**Exercise inputs**.
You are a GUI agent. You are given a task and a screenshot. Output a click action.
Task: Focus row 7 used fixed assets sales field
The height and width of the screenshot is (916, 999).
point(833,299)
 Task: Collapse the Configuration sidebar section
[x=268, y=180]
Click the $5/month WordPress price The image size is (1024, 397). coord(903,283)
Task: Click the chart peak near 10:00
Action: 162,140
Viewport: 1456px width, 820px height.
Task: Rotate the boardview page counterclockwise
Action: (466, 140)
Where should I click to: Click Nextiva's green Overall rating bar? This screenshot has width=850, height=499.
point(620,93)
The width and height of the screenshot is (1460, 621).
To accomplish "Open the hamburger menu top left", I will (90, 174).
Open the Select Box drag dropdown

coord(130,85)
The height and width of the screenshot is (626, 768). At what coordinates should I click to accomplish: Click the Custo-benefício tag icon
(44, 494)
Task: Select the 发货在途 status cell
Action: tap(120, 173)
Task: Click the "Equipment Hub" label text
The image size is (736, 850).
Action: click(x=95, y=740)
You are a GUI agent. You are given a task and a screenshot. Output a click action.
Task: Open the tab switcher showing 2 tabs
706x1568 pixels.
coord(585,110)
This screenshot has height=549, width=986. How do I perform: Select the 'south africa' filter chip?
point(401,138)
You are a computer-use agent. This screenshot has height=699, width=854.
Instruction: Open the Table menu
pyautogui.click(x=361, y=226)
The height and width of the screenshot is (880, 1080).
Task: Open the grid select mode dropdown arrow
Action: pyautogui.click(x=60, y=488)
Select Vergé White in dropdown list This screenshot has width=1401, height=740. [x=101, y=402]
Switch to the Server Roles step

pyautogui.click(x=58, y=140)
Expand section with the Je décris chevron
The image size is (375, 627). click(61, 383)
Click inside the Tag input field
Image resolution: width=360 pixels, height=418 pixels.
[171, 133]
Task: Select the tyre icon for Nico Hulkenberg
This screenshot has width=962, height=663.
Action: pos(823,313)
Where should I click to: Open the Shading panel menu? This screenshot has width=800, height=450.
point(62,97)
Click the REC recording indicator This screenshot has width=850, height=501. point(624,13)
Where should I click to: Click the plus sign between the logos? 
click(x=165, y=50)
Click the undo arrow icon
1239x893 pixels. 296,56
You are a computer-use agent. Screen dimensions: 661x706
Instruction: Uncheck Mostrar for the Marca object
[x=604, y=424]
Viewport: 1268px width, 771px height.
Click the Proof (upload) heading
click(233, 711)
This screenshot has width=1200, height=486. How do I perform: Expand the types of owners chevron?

**Task objective**. Produce an exact copy of the entries above.

**Task answer**.
You are a GUI agent. You are given a task and a screenshot. Output a click action.
Task: Focus row 7 used fixed assets sales field
The height and width of the screenshot is (916, 999).
point(833,299)
 Task: Collapse the Configuration sidebar section
[x=268, y=180]
Click the $5/month WordPress price The image size is (1024, 397). coord(903,283)
Task: Click the chart peak near 10:00
Action: 162,140
Viewport: 1456px width, 820px height.
Task: Rotate the boardview page counterclockwise
Action: (466, 140)
Where should I click to: Click Nextiva's green Overall rating bar? This screenshot has width=850, height=499.
point(620,93)
The width and height of the screenshot is (1460, 621).
To accomplish "Open the hamburger menu top left", I will (90, 174).
Open the Select Box drag dropdown

coord(130,85)
The height and width of the screenshot is (626, 768). At what coordinates should I click to accomplish: Click the Custo-benefício tag icon
(44, 494)
Task: Select the 发货在途 status cell
Action: tap(120, 173)
Task: Click the "Equipment Hub" label text
The image size is (736, 850).
Action: click(x=95, y=740)
You are a GUI agent. You are given a task and a screenshot. Output a click action.
Task: Open the tab switcher showing 2 tabs
706x1568 pixels.
coord(585,110)
This screenshot has height=549, width=986. How do I perform: Select the 'south africa' filter chip?
point(401,138)
You are a computer-use agent. This screenshot has height=699, width=854.
Instruction: Open the Table menu
pyautogui.click(x=361, y=226)
The height and width of the screenshot is (880, 1080).
Task: Open the grid select mode dropdown arrow
Action: pyautogui.click(x=60, y=488)
Select Vergé White in dropdown list This screenshot has width=1401, height=740. [x=101, y=402]
Switch to the Server Roles step

pyautogui.click(x=58, y=140)
Expand section with the Je décris chevron
The image size is (375, 627). click(61, 383)
Click inside the Tag input field
Image resolution: width=360 pixels, height=418 pixels.
[171, 133]
Task: Select the tyre icon for Nico Hulkenberg
This screenshot has width=962, height=663.
Action: pos(823,313)
Where should I click to: Open the Shading panel menu? This screenshot has width=800, height=450.
point(62,97)
Click the REC recording indicator This screenshot has width=850, height=501. point(624,13)
Where should I click to: Click the plus sign between the logos? 
click(x=165, y=50)
Click the undo arrow icon
1239x893 pixels. 296,56
You are a computer-use agent. Screen dimensions: 661x706
Instruction: Uncheck Mostrar for the Marca object
[x=604, y=424]
Viewport: 1268px width, 771px height.
Click the Proof (upload) heading
click(233, 711)
This screenshot has width=1200, height=486. How do I perform: Expand the types of owners chevron?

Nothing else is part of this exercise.